Mysql – Improving join query performance with limit and index

indexMySQLperformancequery-performance

I have a query across two large tables. The first records the latest user activity at a location, the second is a dimension table with a natural primary key of location.

Table sizes here are roughly 100 millions rows in user_location_rating and 10 million rows in dim_location.
Most users have < 1000 records in user_location_rating and for those users query performance is adequate.

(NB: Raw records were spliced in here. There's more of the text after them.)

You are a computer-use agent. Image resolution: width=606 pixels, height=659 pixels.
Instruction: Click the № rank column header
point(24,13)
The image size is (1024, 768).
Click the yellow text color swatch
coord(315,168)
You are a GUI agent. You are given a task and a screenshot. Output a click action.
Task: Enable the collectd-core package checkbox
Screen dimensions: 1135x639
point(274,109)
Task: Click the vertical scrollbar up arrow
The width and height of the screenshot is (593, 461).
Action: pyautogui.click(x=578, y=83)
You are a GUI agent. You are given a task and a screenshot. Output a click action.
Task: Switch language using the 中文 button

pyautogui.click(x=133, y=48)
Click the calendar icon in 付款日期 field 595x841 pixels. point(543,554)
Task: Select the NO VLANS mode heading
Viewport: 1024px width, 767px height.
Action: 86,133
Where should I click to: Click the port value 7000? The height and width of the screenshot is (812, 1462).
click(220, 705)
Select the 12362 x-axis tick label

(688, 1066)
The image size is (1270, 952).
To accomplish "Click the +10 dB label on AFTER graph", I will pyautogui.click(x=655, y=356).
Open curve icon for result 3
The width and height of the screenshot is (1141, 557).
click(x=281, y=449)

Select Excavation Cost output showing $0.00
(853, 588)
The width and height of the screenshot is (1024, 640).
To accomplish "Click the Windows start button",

For users with a lot of activity data, this query, even though it is two simple selects, can still be slow.
I would like to improve the query performance. Can this by done by adding an additional index?
As an alternative, is there a way to exploit an index to make a more limited query (such as below) more efficient than the full query?

SELECT d.create_time
FROM user_location_rating f
JOIN dim_location d using(location_id)
WHERE f.user_id=?
  AND f.platform=?
  AND d.category=?;

SELECT d.create_time
FROM user_location_rating f
JOIN dim_location d using(location_id)
WHERE f.user_id=?
  AND f.platform=?
  AND d.category=?
ORDER BY d.create_time DESC
LIMIT 1000;

EXPLAIN SELECT yields the following on these queries (for a user with 999 events, say)

+----+-------------+----------------------+--------+-------------------------------+-----------+---------+----------------------------------+------+-------------+
| id | select_type | table                | type   | possible_keys                 | key       | key_len | ref                              | rows | Extra       |
+----+-------------+----------------------+--------+-------------------------------+-----------+---------+----------------------------------+------+-------------+
|  1 | SIMPLE      | user_location_rating | ref    | k_userloc,k_locplat,k_usrplat | k_usrplat | 8       | const,const                      |  999 | Using index |
|  1 | SIMPLE      | dim_location         | eq_ref | PRIMARY                       | PRIMARY   | 4       | user_location_rating.location_id |    1 | Using where |
+----+-------------+----------------------+--------+-------------------------------+-----------+---------+----------------------------------+------+-------------+


+----+-------------+----------------------+--------+-------------------------------+-----------+---------+----------------------------------+------+----------------------------------------------+
| id | select_type | table                | type   | possible_keys                 | key       | key_len | ref                              | rows | Extra                                        |
+----+-------------+----------------------+--------+-------------------------------+-----------+---------+----------------------------------+------+----------------------------------------------+
|  1 | SIMPLE      | user_location_rating | ref    | k_userloc,k_locplat,k_usrplat | k_usrplat | 8       | const,const                      |  999 | Using index; Using temporary; Using filesort |
|  1 | SIMPLE      | dim_location         | eq_ref | PRIMARY                       | PRIMARY   | 4       | user_location_rating.location_id |    1 | Using where                                  |
+----+-------------+----------------------+--------+-------------------------------+-----------+---------+----------------------------------+------+----------------------------------------------+

Table definitions

CREATE TABLE `user_location_rating` (
  `user_activity_id` int(16) NOT NULL AUTO_INCREMENT,
  `user_id` int(16) NOT NULL DEFAULT '0',
  `location_id` int(16) NOT NULL DEFAULT '0',
  `platform` int(2) NOT NULL DEFAULT '-1',
  `rating` int(2) NOT NULL DEFAULT '-1'
  PRIMARY KEY (`location_id`,`user_activity_id`),
  UNIQUE KEY `k_userloc` (`user_id`,`location_id`),
  KEY `k_locplat` (`location_id`,`platform`),
  KEY `k_usrplat` (`user_id`,`platform`)
) ENGINE=InnoDB ROW_FORMAT=DYNAMIC

CREATE TABLE `dim_location` (
  `location_id` int(16) NOT NULL AUTO_INCREMENT,
  `category` int(2) NOT NULL DEFAULT '0',
  `create_time` datetime DEFAULT NULL,
  PRIMARY KEY (`location_id`)
) ENGINE=InnoDB ROW_FORMAT=DYNAMIC

(I've made some effort to clean up the actual definitions here to be close to the minimal relevant example so apologies if any typos have crept in.)

Best Answer

For the first table, an index on (platform, user_id, location_id) or (user_id, platform, location_id) would be best, for both queries. Good for you, the existing index k_usrplat is equivalent to the second index (InnoDB indexes silently include the PK columns). You can see that the index is indeed used by both queries.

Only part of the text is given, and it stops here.